● **Saved entries**:

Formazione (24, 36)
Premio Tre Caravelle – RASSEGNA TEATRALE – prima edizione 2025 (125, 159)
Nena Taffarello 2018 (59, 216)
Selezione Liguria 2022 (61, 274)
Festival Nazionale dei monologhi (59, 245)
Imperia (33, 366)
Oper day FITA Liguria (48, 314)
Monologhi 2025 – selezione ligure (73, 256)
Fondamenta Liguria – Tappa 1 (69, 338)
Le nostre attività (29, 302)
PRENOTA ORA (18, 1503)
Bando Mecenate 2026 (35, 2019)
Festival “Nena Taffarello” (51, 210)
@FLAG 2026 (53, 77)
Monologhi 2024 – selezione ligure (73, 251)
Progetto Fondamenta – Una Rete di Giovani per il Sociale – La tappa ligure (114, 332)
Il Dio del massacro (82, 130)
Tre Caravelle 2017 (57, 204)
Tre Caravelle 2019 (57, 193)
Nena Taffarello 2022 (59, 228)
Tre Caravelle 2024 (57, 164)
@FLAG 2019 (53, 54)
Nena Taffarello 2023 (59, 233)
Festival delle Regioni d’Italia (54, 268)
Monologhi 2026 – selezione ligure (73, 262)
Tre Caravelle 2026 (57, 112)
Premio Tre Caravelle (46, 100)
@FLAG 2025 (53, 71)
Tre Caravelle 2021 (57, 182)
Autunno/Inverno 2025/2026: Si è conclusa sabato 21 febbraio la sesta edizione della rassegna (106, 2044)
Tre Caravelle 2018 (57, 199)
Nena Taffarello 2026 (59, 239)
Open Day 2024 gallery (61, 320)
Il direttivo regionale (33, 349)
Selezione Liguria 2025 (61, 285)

● **PROBLEM TO WORK ON**: Reproduce every entry above so that each one matches its source exactly.

● **ANSWER TO THE PROBLEM**:
Formazione (24, 36)
Premio Tre Caravelle – RASSEGNA TEATRALE – prima edizione 2025 (125, 159)
Nena Taffarello 2018 (59, 216)
Selezione Liguria 2022 (61, 274)
Festival Nazionale dei monologhi (59, 245)
Imperia (33, 366)
Oper day FITA Liguria (48, 314)
Monologhi 2025 – selezione ligure (73, 256)
Fondamenta Liguria – Tappa 1 (69, 338)
Le nostre attività (29, 302)
PRENOTA ORA (18, 1503)
Bando Mecenate 2026 (35, 2019)
Festival “Nena Taffarello” (51, 210)
@FLAG 2026 (53, 77)
Monologhi 2024 – selezione ligure (73, 251)
Progetto Fondamenta – Una Rete di Giovani per il Sociale – La tappa ligure (114, 332)
Il Dio del massacro (82, 130)
Tre Caravelle 2017 (57, 204)
Tre Caravelle 2019 (57, 193)
Nena Taffarello 2022 (59, 228)
Tre Caravelle 2024 (57, 164)
@FLAG 2019 (53, 54)
Nena Taffarello 2023 (59, 233)
Festival delle Regioni d’Italia (54, 268)
Monologhi 2026 – selezione ligure (73, 262)
Tre Caravelle 2026 (57, 112)
Premio Tre Caravelle (46, 100)
@FLAG 2025 (53, 71)
Tre Caravelle 2021 (57, 182)
Autunno/Inverno 2025/2026: Si è conclusa sabato 21 febbraio la sesta edizione della rassegna (106, 2044)
Tre Caravelle 2018 (57, 199)
Nena Taffarello 2026 (59, 239)
Open Day 2024 gallery (61, 320)
Il direttivo regionale (33, 349)
Selezione Liguria 2025 (61, 285)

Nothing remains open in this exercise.